═════ EXTRACT ═════
Omnistaging#
mattjj@ Sept 25 2020
This is more of an upgrade guide than a design doc.
Contents#
tl;dr#
What’s going on?#
A change to JAX’s tracing infrastructure called “omnistaging” (jax-ml/jax#3370) was switched on in jax==0.2.0. This change improves memory performance, trace execution time, and simplifies jax internals, but may cause some existing code to break. Breakage is usually a result of buggy code, so long-term it’s best to fix the bugs, but omnistaging can also be disabled as a temporary workaround. And we’re happy to help you with fixes!
How do I know if omnistaging broke my code?#
The easiest way to tell if omnistaging is responsible is to disable omnistaging and see if the issues go away. See the What issues can arise when omnistaging is switched on? section below.
How can I disable omnistaging for now?#
Note: this applies to JAX versions 0.2.0 through 0.2.11; omnistaging cannot be disabled in JAX versions 0.2.12 and higher
It is temporarily possible to disable omnistaging by
setting the shell environment variable
JAX_OMNISTAGING
to something falsey;setting the boolean flag
jax_omnistaging
to something falsey if your code parses flags with absl;using this statement near the top of your main file:
jax.config.disable_omnistaging()
How do I fix bugs exposed by omnistaging?#
By far the most common issue with omnistaging is using jax.numpy
to compute
shape values or other trace-time constants. See the code block below for a quick
example, and for full details along with other issues see the section What
issues can arise when omnistaging is switched
on?.
Instead of this:
@jit
def f(x):
input_size = jnp.prod(x.shape)
if input_size > 100:
...
do this:
import numpy as np
@jit
def f(x):
input_size = np.prod(x.shape)
═════
(TASK DETAILS): List each method the omnistaging upgrade guide gives for temporarily disabling omnistaging.
═════ PROVIDED INFORMATION ═════
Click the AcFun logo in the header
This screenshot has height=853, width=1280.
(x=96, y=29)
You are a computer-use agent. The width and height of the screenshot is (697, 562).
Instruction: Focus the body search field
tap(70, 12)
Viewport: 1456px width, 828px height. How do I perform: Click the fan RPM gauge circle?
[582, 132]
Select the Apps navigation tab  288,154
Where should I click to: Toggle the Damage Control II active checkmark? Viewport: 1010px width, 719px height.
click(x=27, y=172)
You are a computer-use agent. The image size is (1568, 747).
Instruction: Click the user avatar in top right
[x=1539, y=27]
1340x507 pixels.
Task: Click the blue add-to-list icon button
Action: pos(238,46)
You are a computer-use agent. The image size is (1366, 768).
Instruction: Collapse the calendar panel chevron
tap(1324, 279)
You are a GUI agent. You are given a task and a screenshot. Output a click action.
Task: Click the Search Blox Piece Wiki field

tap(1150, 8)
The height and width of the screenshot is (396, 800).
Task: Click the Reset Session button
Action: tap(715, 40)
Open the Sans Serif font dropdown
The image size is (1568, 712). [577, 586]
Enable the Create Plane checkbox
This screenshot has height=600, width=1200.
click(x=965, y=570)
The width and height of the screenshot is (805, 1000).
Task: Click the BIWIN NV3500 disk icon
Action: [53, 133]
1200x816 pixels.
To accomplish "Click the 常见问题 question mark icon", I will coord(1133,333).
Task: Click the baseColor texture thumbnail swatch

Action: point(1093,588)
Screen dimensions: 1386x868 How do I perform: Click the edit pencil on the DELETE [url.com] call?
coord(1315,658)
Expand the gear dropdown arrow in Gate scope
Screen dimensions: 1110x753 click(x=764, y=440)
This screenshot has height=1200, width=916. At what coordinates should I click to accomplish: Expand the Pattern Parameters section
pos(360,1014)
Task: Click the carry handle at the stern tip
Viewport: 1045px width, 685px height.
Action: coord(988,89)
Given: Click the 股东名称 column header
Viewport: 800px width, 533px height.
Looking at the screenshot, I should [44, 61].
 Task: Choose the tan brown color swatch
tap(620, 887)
═════
(RESULT BELOW):
- Set the shell environment variable JAX_OMNISTAGING to something falsey.
- If your code parses flags with absl, set the boolean flag jax_omnistaging to something falsey.
- Put the statement jax.config.disable_omnistaging() near the top of your main file.